Прекрасный сценарий, талантливое исполнение заглавной роли артистом нашего театра А. Ф. Борисовым, наконец, интересное распределение остальных ролей знаменитой «могучей кучки» русских композиторов, — все это позволяло думать, что в результате совместной работы нашего творческого коллектива получится значительный фильм, посвященный страстной борьбе группы патриотов с космополитами того времени за русское национальное реалистическое искусство.
Н. К. Черкасов - А. С. Попов.

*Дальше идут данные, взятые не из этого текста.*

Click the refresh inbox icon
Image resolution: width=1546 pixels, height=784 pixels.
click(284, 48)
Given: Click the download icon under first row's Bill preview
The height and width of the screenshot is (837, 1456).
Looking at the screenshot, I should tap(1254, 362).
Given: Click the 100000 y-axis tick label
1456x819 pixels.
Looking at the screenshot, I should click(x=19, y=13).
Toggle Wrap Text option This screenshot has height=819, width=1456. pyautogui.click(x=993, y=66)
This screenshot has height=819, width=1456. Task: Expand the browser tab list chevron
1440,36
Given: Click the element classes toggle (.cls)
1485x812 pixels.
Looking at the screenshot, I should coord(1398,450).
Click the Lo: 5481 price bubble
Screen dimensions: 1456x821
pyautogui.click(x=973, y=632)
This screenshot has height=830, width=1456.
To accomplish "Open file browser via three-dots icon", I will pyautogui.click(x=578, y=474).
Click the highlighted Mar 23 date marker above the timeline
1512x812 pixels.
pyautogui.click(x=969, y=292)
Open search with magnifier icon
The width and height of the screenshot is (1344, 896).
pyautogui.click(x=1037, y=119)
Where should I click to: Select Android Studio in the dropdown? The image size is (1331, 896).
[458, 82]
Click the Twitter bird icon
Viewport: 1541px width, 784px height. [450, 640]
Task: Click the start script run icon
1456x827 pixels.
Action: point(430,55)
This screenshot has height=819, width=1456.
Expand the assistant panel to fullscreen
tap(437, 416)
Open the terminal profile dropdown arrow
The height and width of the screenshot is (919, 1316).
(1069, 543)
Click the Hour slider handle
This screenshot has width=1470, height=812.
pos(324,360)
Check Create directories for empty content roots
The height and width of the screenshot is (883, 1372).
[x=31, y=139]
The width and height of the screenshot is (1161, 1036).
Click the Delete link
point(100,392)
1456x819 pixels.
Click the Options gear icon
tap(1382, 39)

Фильм 'Александр Попов'. 1950 г
В дальнейшем, в последующих главах, я вернусь к образу Владимира Васильевича Стасова в «Мусоргском», к кульминационному моменту этой роли, и постараюсь показать работу актера над образом в условиях киносъемки, а также коснусь последующей работы над образом В. В. Стасова в кинофильме, посвященном Н. А. Римскому-Корсакову.
Заканчивая главу «Актер и образ» последними примерами из моей работы в кино, хочу коснуться непрекращающихся в актерской среде споров о том, как работать над образом — идти ли от внутреннего содержания к внешнему рисунку или наоборот.
Убежден, что каким бы из этих способов артист ни пользовался, он все равно, в силу характера и природы актерского творчества, мыслит образами, и поэтому внешнее выражение неизбежно связано у него с внутренним содержанием.
Практически же мы можем уделять большее внимание одной из этих сторон, и лично я считаю оба пути в творчестве правомочными.
Технологически можно было бы условно определить смысл внутреннего содержания вопросом «что играть?» и смысл внешнего выражения — вопросом «как играть?».
В театре, при большой подготовительной работе, вопрос «что играть?» становится первоочередным и в результате застольных и сценических репетиций приводит к вопросу «как играть?».
В кино, где репетиции, как правило, происходят тут же, перед съемками, актер обязан с первых дней иметь ясное образное представление роли. Следовательно, в кино вопрос «как?» становится первоочередным и перед съемкой сливается с вопросом «что?».
Намеренно стараясь быть четким, я расчленил эти понятия и показал их изолированно друг от друга. При более глубоком анализе мы увидели бы, что накопление внутреннего содержания немыслимо вне поисков его внешнего выражения. Поэтому актер и на репетициях в театре действует в конкретных внешних признаках образа, и, наоборот, актер в кино, начиная свою работу с поисков путей внешнего выражения, по существу в этом выражении раскрывает содержание.